[Source data]

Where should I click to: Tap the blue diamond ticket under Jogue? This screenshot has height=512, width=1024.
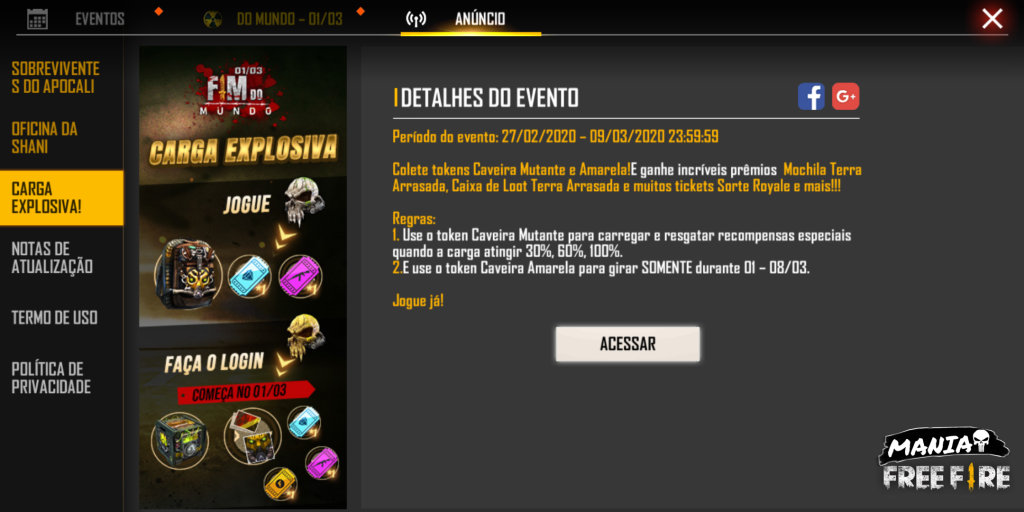249,275
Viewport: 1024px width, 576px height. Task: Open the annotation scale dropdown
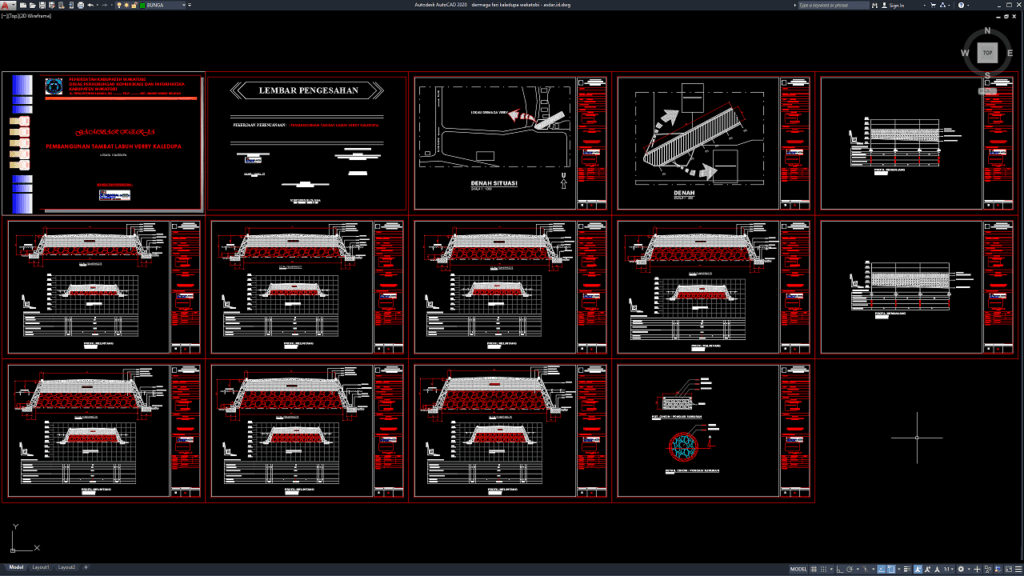tap(951, 568)
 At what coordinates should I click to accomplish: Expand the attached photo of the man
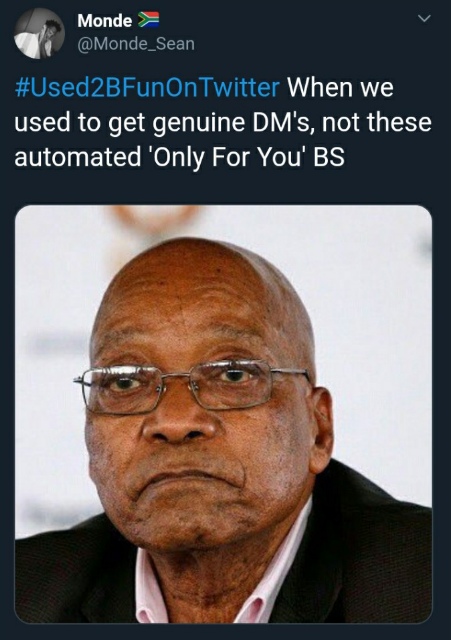point(223,414)
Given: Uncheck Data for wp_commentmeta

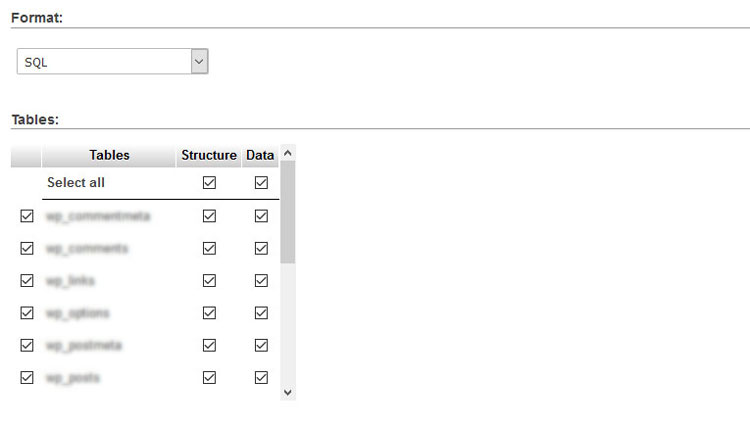Looking at the screenshot, I should pyautogui.click(x=261, y=216).
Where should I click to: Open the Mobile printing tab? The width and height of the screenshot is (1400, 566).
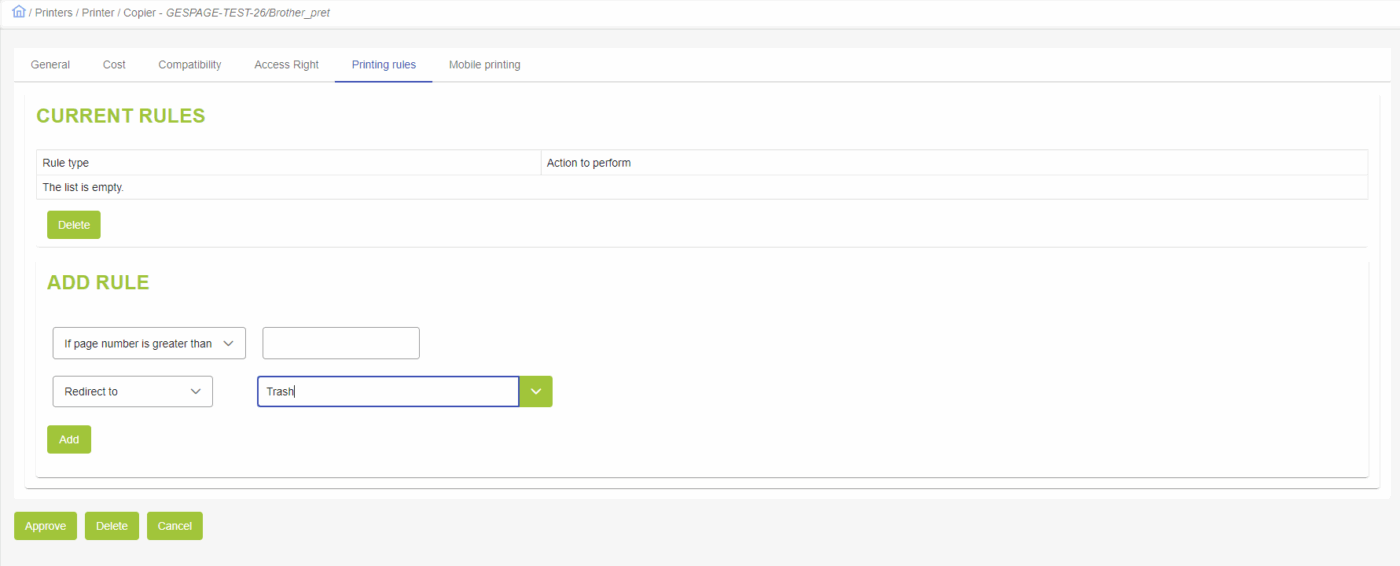(484, 65)
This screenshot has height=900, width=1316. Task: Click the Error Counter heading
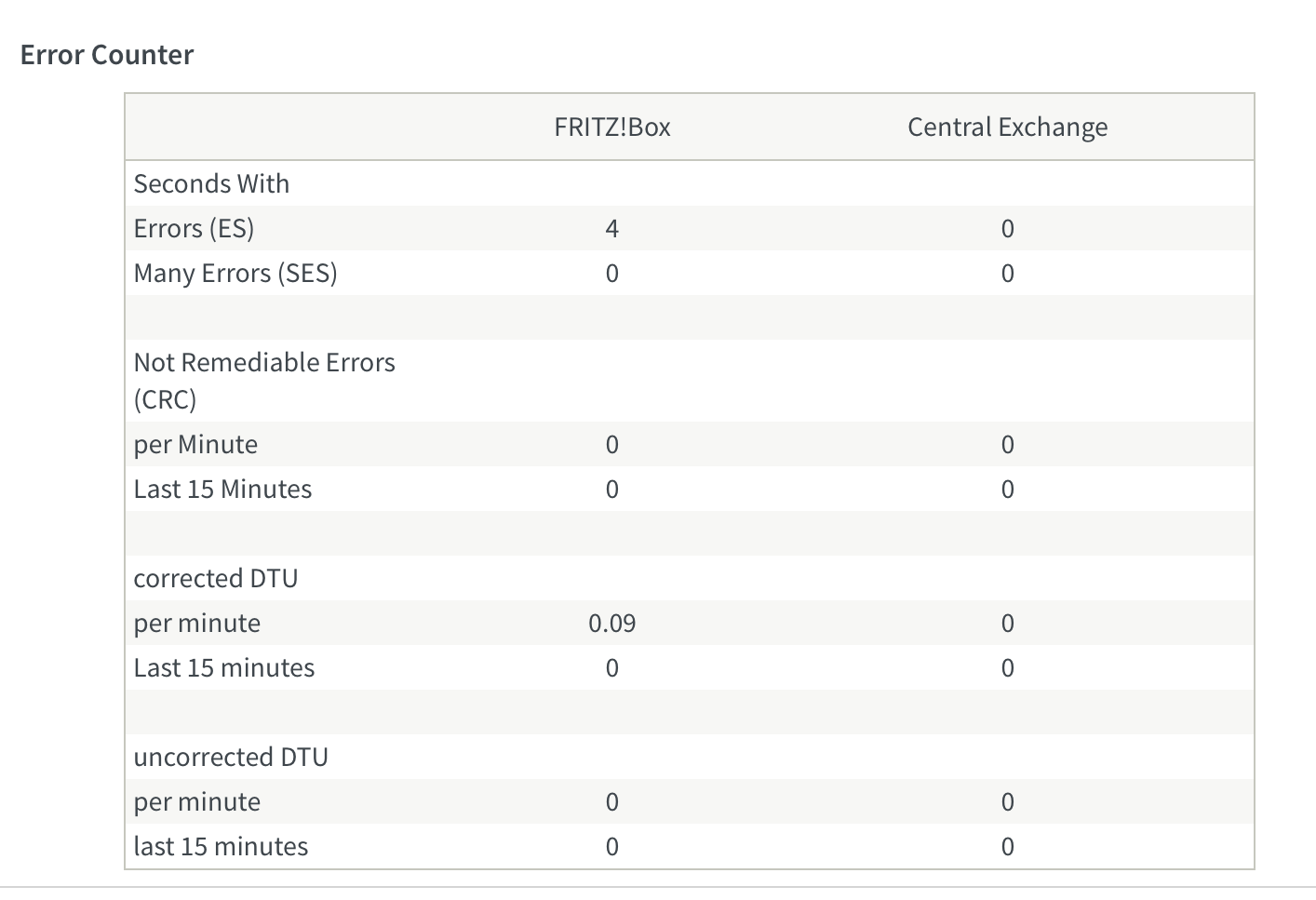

Action item: For the records above, output each one exactly and skip any image.

Answer to the problem:
Where should I click to: Tap the blue diamond ticket under Jogue? This screenshot has height=512, width=1024.
249,275
Viewport: 1024px width, 576px height. Task: Open the annotation scale dropdown
tap(951, 568)
 At what coordinates should I click to accomplish: Expand the attached photo of the man
point(223,414)
Given: Uncheck Data for wp_commentmeta

Looking at the screenshot, I should pyautogui.click(x=261, y=216).
Where should I click to: Open the Mobile printing tab? The width and height of the screenshot is (1400, 566).
(484, 65)
This screenshot has height=900, width=1316. Task: Click the Error Counter heading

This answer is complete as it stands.